Byline: Amanda Brown
Unelected lawyers at the World Trade Organisation have been given control of significant parts of UK services, including essential public services such as health and education, says a report out today.
The change comes without any public or Parliamentary debate, says the document by international trade campaigners the World Development Movement.
This is the first study of the UK's commitments under the General Agreement on Trade in Services (GATS), a far reaching, controversial but little understood free trade agreement being negotiated at the WTO in Geneva.
Among the sectors revealed to have already been partially or wholly signed up to GATS are health services, private education, rail maintenance, environmental sewage and sanitation, retail, financial and banking services.
The report is published exactly one month before the end of a Department of Trade and Industry consultation on which services the UK will offer for further liberalisation in trade negotiations starting next April. Sectors being targeted in GATS negotiations for further opening to the free market include postal services, broadcasting and communications, care homes, healthcare and education.

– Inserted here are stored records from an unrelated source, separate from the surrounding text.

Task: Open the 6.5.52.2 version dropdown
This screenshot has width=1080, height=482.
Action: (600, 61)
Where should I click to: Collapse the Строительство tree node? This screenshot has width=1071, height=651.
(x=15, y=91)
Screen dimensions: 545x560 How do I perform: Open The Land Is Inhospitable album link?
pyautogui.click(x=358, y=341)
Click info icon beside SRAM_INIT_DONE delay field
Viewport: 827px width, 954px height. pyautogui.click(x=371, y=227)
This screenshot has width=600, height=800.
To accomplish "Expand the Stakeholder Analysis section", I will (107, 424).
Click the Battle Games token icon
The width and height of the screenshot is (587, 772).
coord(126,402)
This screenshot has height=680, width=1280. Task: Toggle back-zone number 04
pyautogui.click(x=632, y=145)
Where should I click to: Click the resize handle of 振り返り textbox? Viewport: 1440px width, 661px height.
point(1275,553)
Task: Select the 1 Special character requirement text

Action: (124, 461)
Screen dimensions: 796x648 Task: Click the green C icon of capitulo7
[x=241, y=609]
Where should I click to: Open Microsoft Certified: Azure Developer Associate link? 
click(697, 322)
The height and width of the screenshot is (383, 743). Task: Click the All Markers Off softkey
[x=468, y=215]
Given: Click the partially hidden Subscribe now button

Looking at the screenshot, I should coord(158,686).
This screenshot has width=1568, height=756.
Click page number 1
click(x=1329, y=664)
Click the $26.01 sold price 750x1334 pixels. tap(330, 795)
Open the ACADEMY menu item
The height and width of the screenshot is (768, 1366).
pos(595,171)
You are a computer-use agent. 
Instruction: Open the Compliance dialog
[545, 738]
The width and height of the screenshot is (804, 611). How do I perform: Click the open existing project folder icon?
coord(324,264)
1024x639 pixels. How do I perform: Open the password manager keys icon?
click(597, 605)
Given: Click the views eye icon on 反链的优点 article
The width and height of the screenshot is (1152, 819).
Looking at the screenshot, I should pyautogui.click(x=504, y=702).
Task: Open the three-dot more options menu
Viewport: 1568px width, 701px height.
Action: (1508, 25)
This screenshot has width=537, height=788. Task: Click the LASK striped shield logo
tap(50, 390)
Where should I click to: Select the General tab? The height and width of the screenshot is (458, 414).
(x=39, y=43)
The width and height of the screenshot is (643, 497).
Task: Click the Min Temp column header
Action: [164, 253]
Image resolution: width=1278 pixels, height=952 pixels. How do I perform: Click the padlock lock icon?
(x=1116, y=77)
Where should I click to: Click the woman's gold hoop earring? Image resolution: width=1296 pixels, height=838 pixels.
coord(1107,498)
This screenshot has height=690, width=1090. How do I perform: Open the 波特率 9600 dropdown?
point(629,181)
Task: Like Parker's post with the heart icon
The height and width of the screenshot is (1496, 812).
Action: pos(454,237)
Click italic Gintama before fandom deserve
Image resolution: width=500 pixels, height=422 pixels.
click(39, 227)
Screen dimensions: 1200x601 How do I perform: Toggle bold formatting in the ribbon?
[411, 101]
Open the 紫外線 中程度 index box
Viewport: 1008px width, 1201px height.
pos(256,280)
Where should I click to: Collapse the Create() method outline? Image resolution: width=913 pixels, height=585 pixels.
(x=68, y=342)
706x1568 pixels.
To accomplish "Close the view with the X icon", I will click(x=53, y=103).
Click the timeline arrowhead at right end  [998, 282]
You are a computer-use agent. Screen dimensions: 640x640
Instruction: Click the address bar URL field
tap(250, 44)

Peter Hardstaff, Head of Policy at the World Development Movement, yesterday said: 'The extent of private provision and ability of the Government to regulate the market in these areas is the subject of fierce public and Parliamentary debate in the UK.
'GATS negotiations could bypass these debates by binding the UK to a set of effectively irreversible liberalisation rules at the WTO.'
GATS rules govern the extent and nature of the involvement of foreign companies in the delivery of services and places strict limits on the ability of governments to regulate the market in service sectors. …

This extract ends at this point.